In this issue of the BDJ, the paper by Addy and Martin provides a very useful review of the potential value of azithromycin, a synthetic derivative of erythromycin, in dentistry. This agent has recently replaced clindamycin for the prophylaxis of infective endocarditis in children in the UK and is also recommended by the American Heart Association as an alternative to clindamycin for infective endocarditis prophylaxis in adults.

The paper explains the greatly enhanced pharmacokinetics of azithromycin over erythromycin, including its increased stability at acid pH, improved absorption which is unaffected by food, sustained high tissue levels and extensive penetration of cells. Interestingly, there is preferential uptake by phagocytic cells, leading to a high drug concentration at sites of infection. These pharmacokinetics are ideal for an agent to be used in prophylaxis of infective endocarditis and the paper describes a number of published animal studies supporting the efficacy of azithromycin in this role.

Other significant advantages of azithromycin over erythromycin for patients are the reduced incidence of gastrointestinal side-effects, and the fact that once daily, short duration dosing regimens are appropriate, thus increasing compliance.

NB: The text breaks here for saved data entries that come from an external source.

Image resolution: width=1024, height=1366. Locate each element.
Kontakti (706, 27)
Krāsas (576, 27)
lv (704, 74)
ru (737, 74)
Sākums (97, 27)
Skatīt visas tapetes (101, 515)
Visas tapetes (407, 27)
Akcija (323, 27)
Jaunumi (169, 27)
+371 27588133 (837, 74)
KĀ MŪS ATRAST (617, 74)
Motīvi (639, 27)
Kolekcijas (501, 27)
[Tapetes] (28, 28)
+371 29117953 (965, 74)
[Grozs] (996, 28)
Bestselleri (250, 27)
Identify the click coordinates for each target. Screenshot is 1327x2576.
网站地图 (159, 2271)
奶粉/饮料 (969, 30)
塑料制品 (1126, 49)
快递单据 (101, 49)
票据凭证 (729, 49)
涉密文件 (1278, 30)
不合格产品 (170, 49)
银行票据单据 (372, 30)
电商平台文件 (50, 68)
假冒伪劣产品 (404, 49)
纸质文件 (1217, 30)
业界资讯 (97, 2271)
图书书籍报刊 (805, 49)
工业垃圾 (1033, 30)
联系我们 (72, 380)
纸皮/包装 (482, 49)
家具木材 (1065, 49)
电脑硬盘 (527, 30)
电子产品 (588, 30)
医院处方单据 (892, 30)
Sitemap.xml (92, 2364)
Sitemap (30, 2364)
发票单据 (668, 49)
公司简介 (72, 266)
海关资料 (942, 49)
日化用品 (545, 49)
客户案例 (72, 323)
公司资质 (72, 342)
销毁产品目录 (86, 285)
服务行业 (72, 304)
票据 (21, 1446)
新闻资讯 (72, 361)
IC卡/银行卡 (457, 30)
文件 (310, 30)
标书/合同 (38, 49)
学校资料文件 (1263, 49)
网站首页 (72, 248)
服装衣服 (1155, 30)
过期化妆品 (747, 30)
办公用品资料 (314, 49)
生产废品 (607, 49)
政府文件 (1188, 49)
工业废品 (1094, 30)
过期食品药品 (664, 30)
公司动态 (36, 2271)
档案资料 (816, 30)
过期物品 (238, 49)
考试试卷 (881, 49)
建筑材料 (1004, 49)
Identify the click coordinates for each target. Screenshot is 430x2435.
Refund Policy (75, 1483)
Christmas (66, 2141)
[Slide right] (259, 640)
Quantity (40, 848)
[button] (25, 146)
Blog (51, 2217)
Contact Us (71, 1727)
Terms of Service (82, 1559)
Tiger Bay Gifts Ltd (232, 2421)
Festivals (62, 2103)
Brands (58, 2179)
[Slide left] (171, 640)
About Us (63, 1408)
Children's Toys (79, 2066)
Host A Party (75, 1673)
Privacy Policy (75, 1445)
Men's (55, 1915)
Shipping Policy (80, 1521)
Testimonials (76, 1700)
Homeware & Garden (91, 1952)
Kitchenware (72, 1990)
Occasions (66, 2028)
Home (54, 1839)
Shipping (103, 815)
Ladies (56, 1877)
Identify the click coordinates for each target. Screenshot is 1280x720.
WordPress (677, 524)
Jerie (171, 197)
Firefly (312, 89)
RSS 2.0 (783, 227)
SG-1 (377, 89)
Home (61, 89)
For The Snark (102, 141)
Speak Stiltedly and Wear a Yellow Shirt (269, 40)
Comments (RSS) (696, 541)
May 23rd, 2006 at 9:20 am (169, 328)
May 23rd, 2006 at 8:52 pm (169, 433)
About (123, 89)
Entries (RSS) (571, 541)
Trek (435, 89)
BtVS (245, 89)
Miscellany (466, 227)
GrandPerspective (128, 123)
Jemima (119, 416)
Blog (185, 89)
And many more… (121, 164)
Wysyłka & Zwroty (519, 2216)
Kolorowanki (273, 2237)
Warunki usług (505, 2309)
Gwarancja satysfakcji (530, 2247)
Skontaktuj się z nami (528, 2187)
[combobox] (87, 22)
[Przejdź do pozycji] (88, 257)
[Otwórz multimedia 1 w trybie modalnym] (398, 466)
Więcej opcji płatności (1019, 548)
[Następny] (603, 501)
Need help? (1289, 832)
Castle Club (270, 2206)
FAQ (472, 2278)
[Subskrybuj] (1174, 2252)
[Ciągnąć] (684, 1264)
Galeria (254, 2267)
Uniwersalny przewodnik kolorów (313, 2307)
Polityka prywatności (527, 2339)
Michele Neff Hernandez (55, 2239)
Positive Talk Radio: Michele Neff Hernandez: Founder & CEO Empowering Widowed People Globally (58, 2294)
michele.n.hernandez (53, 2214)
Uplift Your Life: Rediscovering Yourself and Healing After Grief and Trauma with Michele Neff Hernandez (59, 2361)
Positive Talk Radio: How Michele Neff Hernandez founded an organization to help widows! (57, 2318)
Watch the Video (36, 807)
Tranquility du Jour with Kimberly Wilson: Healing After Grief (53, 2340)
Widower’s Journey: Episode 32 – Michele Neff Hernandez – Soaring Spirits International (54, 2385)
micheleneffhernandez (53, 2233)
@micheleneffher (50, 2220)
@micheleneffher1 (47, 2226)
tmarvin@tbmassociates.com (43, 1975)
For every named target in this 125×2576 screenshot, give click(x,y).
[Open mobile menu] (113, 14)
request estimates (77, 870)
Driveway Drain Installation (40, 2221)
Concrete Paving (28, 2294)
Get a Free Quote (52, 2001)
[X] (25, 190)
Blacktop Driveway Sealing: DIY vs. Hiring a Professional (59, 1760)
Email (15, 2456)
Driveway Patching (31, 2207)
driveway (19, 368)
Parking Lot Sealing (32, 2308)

The paper reports several studies of azithromycin in the management of odontogenic infections and periodontal diseases. Laboratory data indicate that azithromycin is bacteriostatic against a wide variety of oral organisms, including many anaerobes. However, the clinical trial data are limited and significant further work will be required before the true role of azithromycin in managing odontogenic infections becomes clear.

Whilst the drug clearly has a potential role in the management of patients who are penicillin allergic, it is unlikely to supplant penicillins, such as amoxicillin, in others. It is also important to be aware that azithromycin is currently an expensive drug, costing up to ten times more than a course of amoxicillin.

In summary, the authors provide a valuable review of an antimicrobial agent which is likely to assume a greater prominence in dentistry in the future. As with all antimicrobial agents, care to avoid unnecessary and inappropriate use will be important if its promise is to be realised in the long term.